Auch diese Sorge ist weit älter als die juristisch verankerte Emanzipation. Bereits 1902 machte sich Hedwig Dohm in ihrer brillantesten Schrift Die Antifeministen darüber lustig, dass manche Zeitgenossen meinten, die Menschheit werde aussterben, wenn die Frauen zu studieren begönnen. Im Kaiserreich hatte diese Befürchtung allerdings einen handfesteren Hintergrund: Damals konnten nur unverheiratete, kinderlose Frauen verbeamtet werden, was bedeutete, dass die (wenigen) Frauen, die danach strebten, im preußisch orientierten Beamtenstaat Karriere zu machen, sich tatsächlich gegen Ehe und Mutterschaft entscheiden mussten. Hundert Jahre bevor die Debatte um die »Vereinbarkeit von Beruf und Familie« die Gemüter aufpeitschte, war also der Graben bereits gezogen, von dessen Seiten aus sich heute noch die deutsche Mutter und die »Karrierefrau« beschimpfen, während die berufstätige Mutter über mangelnde Kinderbetreuungsangebote klagt und sich kurz vor dem Überlastungskollaps wähnt.
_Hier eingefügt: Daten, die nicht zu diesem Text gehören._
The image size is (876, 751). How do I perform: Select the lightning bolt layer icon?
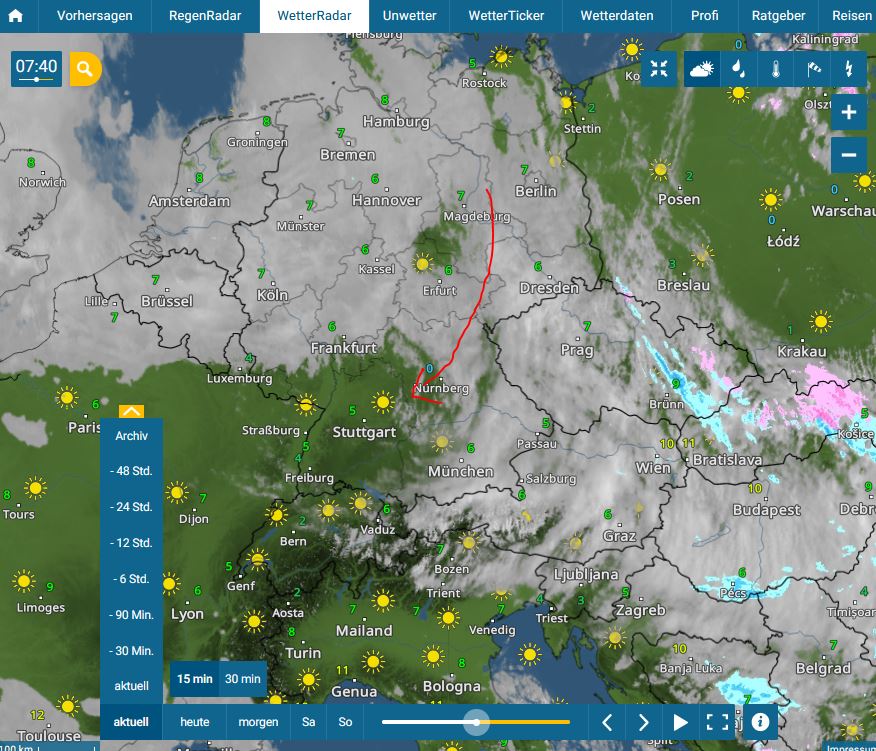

Es ist zu befürchten, dass die Muttercrux hierzulande so schnell nicht zu lösen sein wird. Zu tief ist sie in der deutschen Seele verwurzelt. Die Mutter soll das letzte, quasi-natürliche Bollwerk gegen die alles zermalmenden Räderwerke der Moderne sein. Das beredteste jüngste Zeugnis dieser Sehnsucht hat die Literaturkritikerin Iris Radisch abgelegt, die 2007 die Neuerfindung der Familie als »Gegenmodell zur Allgewalt der Ökonomie und der Beschleunigung« forderte. Mütter (und Väter) müssten vom Staat mehr Zeit eingeräumt bekommen, so dass sie selbst mit ihren Kindern »über einen Bach oder durchs Gehölz« klettern könnten, anstatt diese einfach beim Ballettunterricht abzuliefern. Gleichzeitig soll die Mutter hoch kultiviert sein. Doch soll sie ihre Kultiviertheit zunächst einmal dazu einsetzen, die degenerationsgefährdeten Sprösslinge zur Natur zu erziehen, bevor sie sich an die zivilisatorische Veredlung macht. Und zu guter Letzt soll sie erkennen, dass Seligkeit hier und nicht im Kampf um gesellschaftlichen Rang und Reichtum schlummert.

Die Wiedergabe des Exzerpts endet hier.